Al atardecer del segundo día comenzamos a navegar por el caño. Después del trabajo de arrastrar la champa sobre las palizadas o el légamo pegajoso era una liberación. Como otros antes, cuando sentimos la opresión de las paredes verticales, amarramos la champa y cortamos una trocha en la selva. Parecíamos andar perdidos en la penumbra bajo la vegetación que no dejaba pasar la luz del sol, pero muñones de ramas o troncos cortados nos hacían saber que allí hubo una trocha. Cuando sentimos el ruido del Remolino nos orientamos hacia él. Yo rompí la vegetación del borde para ver el sumidero insondable, la cascada de aguas que el Animal bebía, sentir su gorgoteo. Tuve miedo. Sin embargo los bogas me aseguraron que había perdido fuerza, y que era la falta de la corriente del Remolino lo que hacía que los arboles flotantes se detuvieran y se formaran las palizadas. El Animal estaba débil –decían- porque un cura que intentó llegar hasta él hacía treinta años le lanzó un exorcismo, pero no murió porque era eterno.
Poco después desapareció la opresión de la selva y el espacio se abrió en una ciénaga de aguas limpias.

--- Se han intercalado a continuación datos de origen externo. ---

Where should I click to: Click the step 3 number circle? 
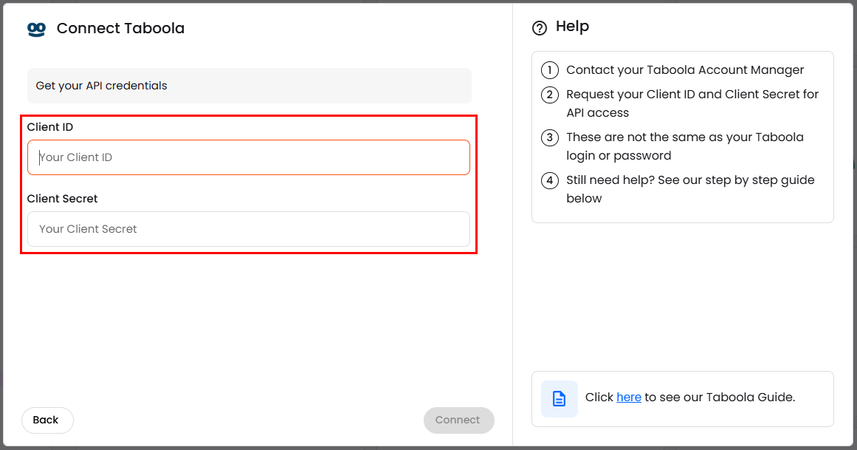point(549,137)
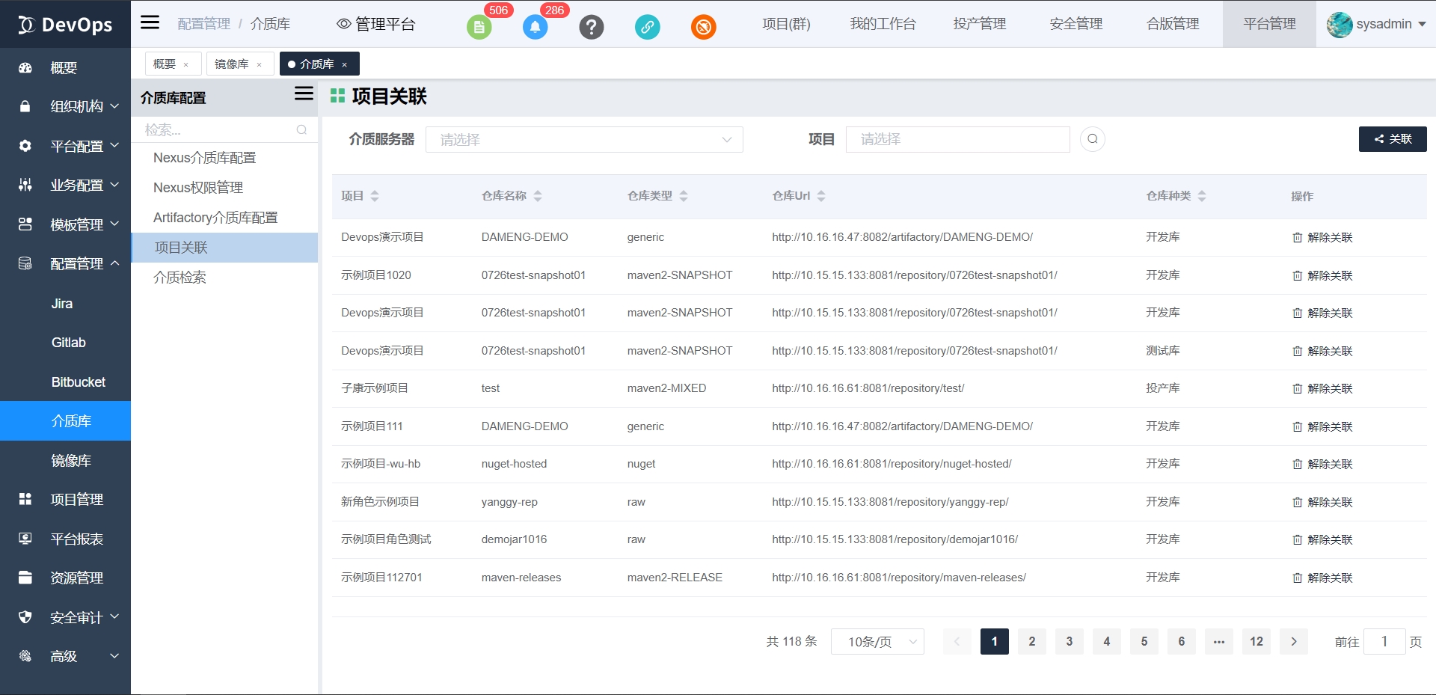
Task: Open the 介质服务器 dropdown selector
Action: click(583, 140)
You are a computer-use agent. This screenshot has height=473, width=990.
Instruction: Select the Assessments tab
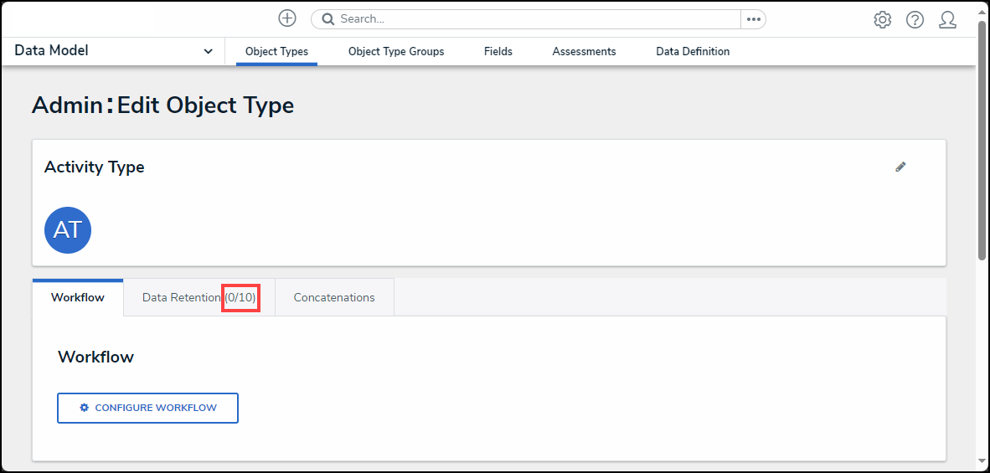coord(584,51)
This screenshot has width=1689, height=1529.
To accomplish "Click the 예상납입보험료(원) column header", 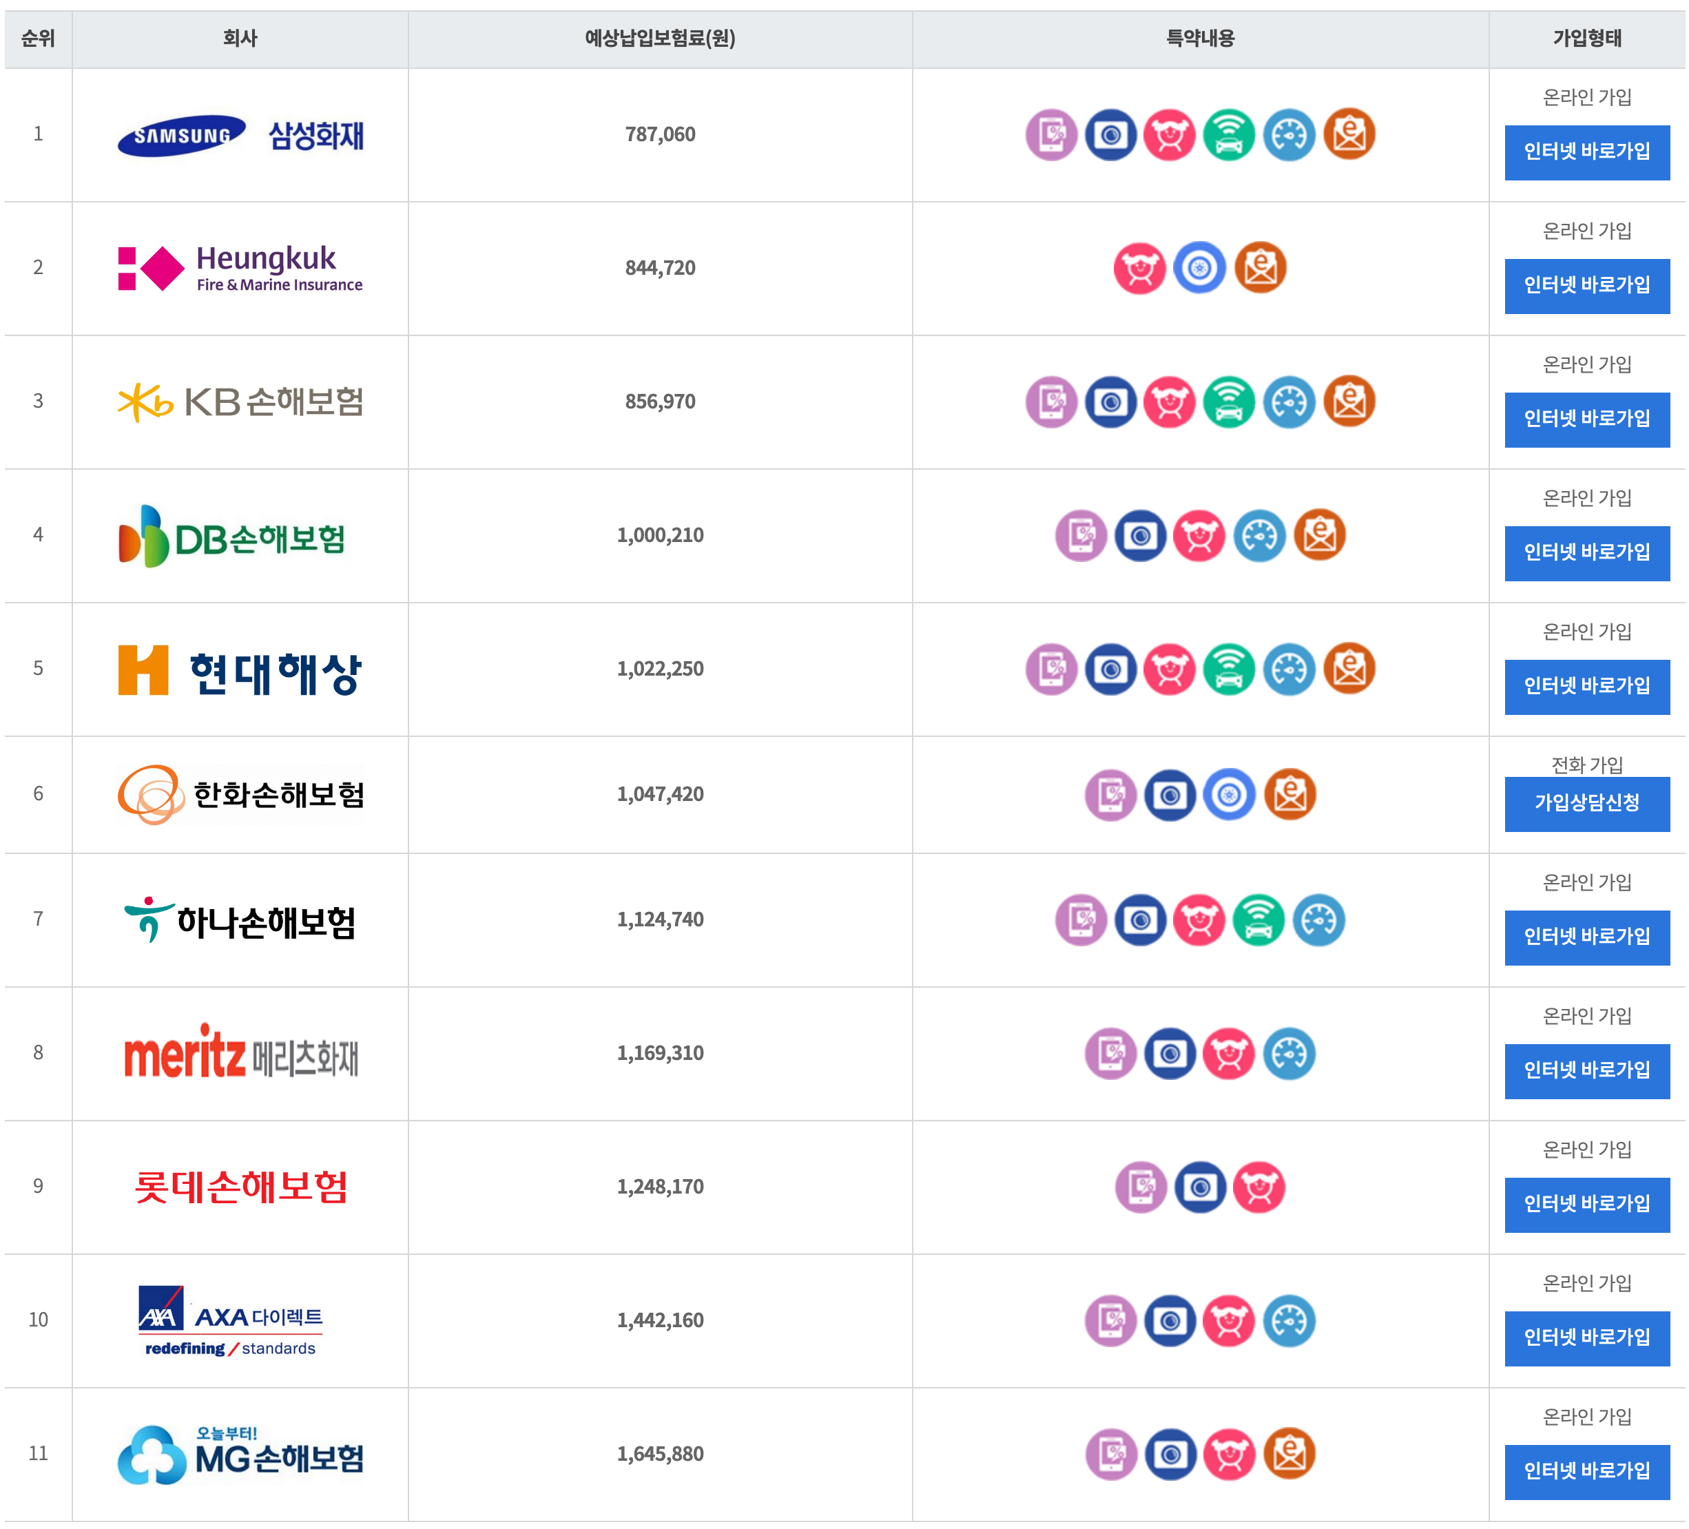I will tap(660, 39).
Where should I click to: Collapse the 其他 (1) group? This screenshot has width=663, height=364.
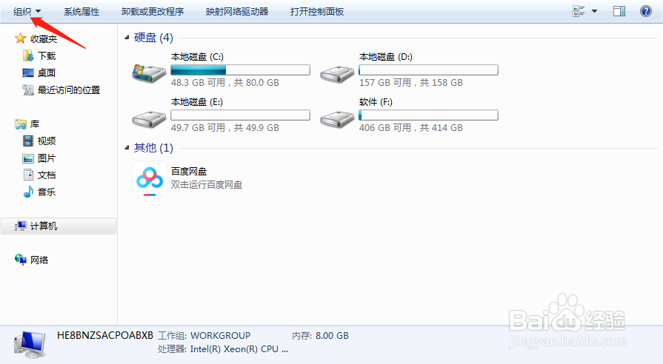[x=127, y=147]
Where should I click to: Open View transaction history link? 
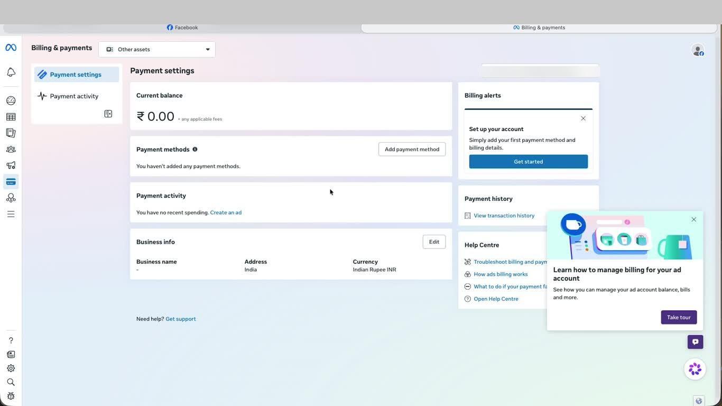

Allí estaba la isla, bajo el parasol de la ceiba cósmica que marcaba el centro del mundo, con sus ramas que subían hasta el cielo para que Dios anidara en ellas, bajo ellas la casa que Elombre construyó para la eternidad, y la columna de humo sobre el volcán de cenizas acumuladas. Ya había pasado el mediodía. Allí donde el primer Elombre hizo su balsa quedaban ramas de balso que usamos como flotadores para llegar a la isla.
Elombre nos esperaba en la orilla, totalmente desnudo, con el pene rígido y el machete enorme levantado como una amenaza. Detrás de él una emberá desnuda del color de la guayaba, impasible, sostenía un bebé en los brazos. Me acerqué más, y Elombre corrió hacia mí, se metió en el agua hasta la rodilla, y comenzó a gritarme. No entendía las palabras, pero el tono no dejaba dudas de su sentido: “Si te acercas te mataré”. Luego dio un grito de lucha, un rugido más bien. Me volví para preguntar a mis compañeros que podíamos hacer, pero ellos ya nadaban hacia la trocha. Elombre defendía su hembra y su cría, su isla y su casa. Nosotros éramos la serpiente en el paraíso.
-Lo que pasa, mi Don, el que Elombre no conoce blanco. Hasta pensaría que era Diablo lo que venía.
Intenté saber si Elombre que habíamos visto era el zambo que estuvo en Guaguandó, o el niño que sus padres llevaron a la Ciénaga hacia treinta años.
-No le dé vueltas, mi Don, que lo que vio no era niño. Era Elombre.



Era Elombre, Elombre enorme, musculoso, natural, primigenio, incontaminado, salvaje, hablando una lengua que no era lengua de blancos, Elombre que soñé en las noches de leyenda; y era otra vez una emberá del Guaguandó, de aquellas que Dios formó con masa de maíz en el comienzo del mundo, y era el niño que cuando los padres mueran quedará solo para que la saga de Elombre siga una vez más, o miles de veces más, o por toda la eternidad.